Avec The Car, la troupe d’Alex Turner persiste et signe, poursuivant le virage entrepris avec Tranquility Base Hotel & Casino, avec toutefois un peu moins de fantaisie dans son propos.
Donnnn’t get emotional, it’s not like youuuuuu… est l’instruction intimée avec une sexitude suave par Alex Turner après une minute d’instrumental mélancolique pour lounge bar déserté après minuit. Une consigne plus facile à entendre qu’à suivre quand :
1- La voix qui nous la communique semble trempée dans la saccharose.
2- L’album en question démoule une fournée de ballades langoureuses, riches en guimauve et en meringues sixties.
Ironie anglaise, perfide Albion, serre-nous bien fort.
Voilà maintenant un vingtaine d’années que le quatuor de Sheffield tient le commun du public rock dans la paume de ses huit mains. Après le sommet commercial atteint en 2013 avec AM, imparable blockbuster de rock looké et accrocheur, leur voie semblait royale et toute tracée. Qu’on les aime ou pas, Arctic Monkeys étaient bel et bien les nouveaux titulaires de la couronne du rock & roll grand public. Plus juvéniles que Queens of the Stone Age, plus arty que les Strokes, plus malins que Muse et plus sensuels que Kasabian, les quatre anglais avaient le profil idéal pour ratisser large sans perdre pied, pour fédérer quinquagénaires fan de Joy Division et midinettes de base en route pour leur premier Coachella. Une mission bien plus noble que ce que le gros des grincheux anti-mainstream ne daignerait admettre.

- **Données fournies**:

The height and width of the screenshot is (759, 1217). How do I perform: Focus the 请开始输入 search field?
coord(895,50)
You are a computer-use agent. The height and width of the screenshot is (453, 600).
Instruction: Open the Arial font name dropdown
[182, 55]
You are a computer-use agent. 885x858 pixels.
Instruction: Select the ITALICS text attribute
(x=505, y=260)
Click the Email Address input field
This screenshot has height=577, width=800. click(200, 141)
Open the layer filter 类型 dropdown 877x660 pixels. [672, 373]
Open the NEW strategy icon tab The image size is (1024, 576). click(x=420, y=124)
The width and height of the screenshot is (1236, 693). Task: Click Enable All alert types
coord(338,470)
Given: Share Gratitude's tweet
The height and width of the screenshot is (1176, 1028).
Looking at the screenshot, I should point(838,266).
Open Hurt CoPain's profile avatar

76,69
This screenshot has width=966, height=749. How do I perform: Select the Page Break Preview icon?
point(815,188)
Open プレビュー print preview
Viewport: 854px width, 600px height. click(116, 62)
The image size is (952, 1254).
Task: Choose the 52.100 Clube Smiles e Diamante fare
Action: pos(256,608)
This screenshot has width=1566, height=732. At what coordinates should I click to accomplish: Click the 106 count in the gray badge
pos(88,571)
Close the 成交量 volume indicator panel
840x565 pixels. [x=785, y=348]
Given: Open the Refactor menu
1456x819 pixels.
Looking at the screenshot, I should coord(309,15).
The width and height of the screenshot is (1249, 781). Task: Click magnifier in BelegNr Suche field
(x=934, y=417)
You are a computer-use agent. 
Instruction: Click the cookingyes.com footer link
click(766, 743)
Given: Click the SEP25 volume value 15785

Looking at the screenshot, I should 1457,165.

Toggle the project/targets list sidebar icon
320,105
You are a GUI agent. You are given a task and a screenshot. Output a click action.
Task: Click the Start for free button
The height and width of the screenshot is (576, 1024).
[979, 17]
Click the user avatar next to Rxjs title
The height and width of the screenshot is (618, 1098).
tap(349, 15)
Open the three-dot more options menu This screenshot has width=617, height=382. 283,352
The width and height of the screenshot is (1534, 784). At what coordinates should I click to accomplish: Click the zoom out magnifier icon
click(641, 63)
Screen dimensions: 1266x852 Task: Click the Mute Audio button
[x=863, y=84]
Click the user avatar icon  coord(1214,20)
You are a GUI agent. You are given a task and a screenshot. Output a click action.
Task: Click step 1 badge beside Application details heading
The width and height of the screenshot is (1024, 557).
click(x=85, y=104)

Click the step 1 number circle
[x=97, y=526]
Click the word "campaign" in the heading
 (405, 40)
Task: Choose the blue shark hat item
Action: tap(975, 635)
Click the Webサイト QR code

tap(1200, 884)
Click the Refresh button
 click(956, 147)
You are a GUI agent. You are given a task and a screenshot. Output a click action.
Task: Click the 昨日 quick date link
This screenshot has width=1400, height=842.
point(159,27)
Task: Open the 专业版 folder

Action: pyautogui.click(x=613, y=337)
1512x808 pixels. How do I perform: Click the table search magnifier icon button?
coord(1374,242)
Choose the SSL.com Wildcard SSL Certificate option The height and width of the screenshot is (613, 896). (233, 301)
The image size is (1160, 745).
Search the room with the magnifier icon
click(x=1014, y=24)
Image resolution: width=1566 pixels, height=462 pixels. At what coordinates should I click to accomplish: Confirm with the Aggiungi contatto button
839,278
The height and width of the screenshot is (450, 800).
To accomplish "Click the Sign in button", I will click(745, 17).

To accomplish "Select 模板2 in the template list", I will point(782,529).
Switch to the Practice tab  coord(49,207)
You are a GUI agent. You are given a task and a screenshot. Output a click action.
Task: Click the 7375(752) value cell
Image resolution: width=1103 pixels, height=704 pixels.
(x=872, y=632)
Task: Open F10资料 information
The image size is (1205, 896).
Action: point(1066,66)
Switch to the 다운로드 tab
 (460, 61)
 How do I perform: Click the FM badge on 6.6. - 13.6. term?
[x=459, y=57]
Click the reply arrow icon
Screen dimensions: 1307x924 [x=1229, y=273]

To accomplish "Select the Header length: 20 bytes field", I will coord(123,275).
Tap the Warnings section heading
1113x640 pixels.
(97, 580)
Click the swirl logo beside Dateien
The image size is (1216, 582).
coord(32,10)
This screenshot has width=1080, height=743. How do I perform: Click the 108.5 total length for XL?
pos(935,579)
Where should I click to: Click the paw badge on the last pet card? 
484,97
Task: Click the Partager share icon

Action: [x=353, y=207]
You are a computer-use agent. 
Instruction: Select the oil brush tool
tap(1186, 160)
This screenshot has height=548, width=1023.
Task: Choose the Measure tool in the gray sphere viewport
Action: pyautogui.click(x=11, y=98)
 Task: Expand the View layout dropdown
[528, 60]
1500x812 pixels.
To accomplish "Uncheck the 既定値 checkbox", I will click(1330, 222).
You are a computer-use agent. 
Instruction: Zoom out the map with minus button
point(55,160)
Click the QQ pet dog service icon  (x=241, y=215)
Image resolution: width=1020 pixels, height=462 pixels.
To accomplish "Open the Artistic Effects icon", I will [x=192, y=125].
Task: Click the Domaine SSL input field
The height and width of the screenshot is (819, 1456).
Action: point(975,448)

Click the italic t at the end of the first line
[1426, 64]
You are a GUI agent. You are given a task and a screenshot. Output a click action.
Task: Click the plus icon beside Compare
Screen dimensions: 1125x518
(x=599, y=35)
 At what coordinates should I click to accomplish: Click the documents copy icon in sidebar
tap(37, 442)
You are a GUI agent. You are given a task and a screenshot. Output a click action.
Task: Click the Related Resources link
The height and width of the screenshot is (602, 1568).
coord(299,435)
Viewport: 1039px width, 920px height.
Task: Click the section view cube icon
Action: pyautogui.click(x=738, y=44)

- **Travail à faire**: Poursuivez la critique de l'album The Car à partir de sa dernière phrase.

- **Réponse**:
Puis, était venu le temps des désaccords, en l’occurrence autour des cocktails du space-opéra de Tranquility Base Hotel & Casino, concept album rétro-futuriste aussi déstabilisant qu’audacieux pour un groupe de rock populaire. Une collection de titres surprenants, mêlant pop surannée, jazz hollywoodien, arrangements cinématiques en apesanteur et crooning en costard trois pièces. Alex Turner avait bien bossé son falsetto et se plaisait à le montrer, tandis que sa plume sardonique garantissait la saveur du résultat. Résultat qui démontrait une certaine force de vision, qu’on y adhère ou non. Quatre ans plus tard, le quatuor briton a quitté l’espace pour revenir sur le tarmac avec The Car. La bagnole. On fait difficilement plus terrien. Retour au rock, donc ? Que nenni. On pourrait résumer la fourchette stylistique de ce nouvel album avec deux chansons en particulier. Sculptures of Anything Goes défriche un peu de territoire vierge (pour le groupe) avec ses synthés boudeurs et sa rythmique dépouillée, sur laquelle les vocaux de Turner sont aussi séduisants qu’hantés, dépeignant une forteresse de solitude version duplex post-apocalyptique qui fait forcément son petit effet. À l’inverse, Jet Skis on The Moat est résolument soul et pop, sur un tempo Staxien en demi-temps rythmé à la pédale wah et au piano. Il s’agit également du moment où le falsetto de Turner peut manquer de souplesse, voire devenir bancal dans sa tenue de note. Du bon et du moins bon, du très confiant et du moins assuré, en somme.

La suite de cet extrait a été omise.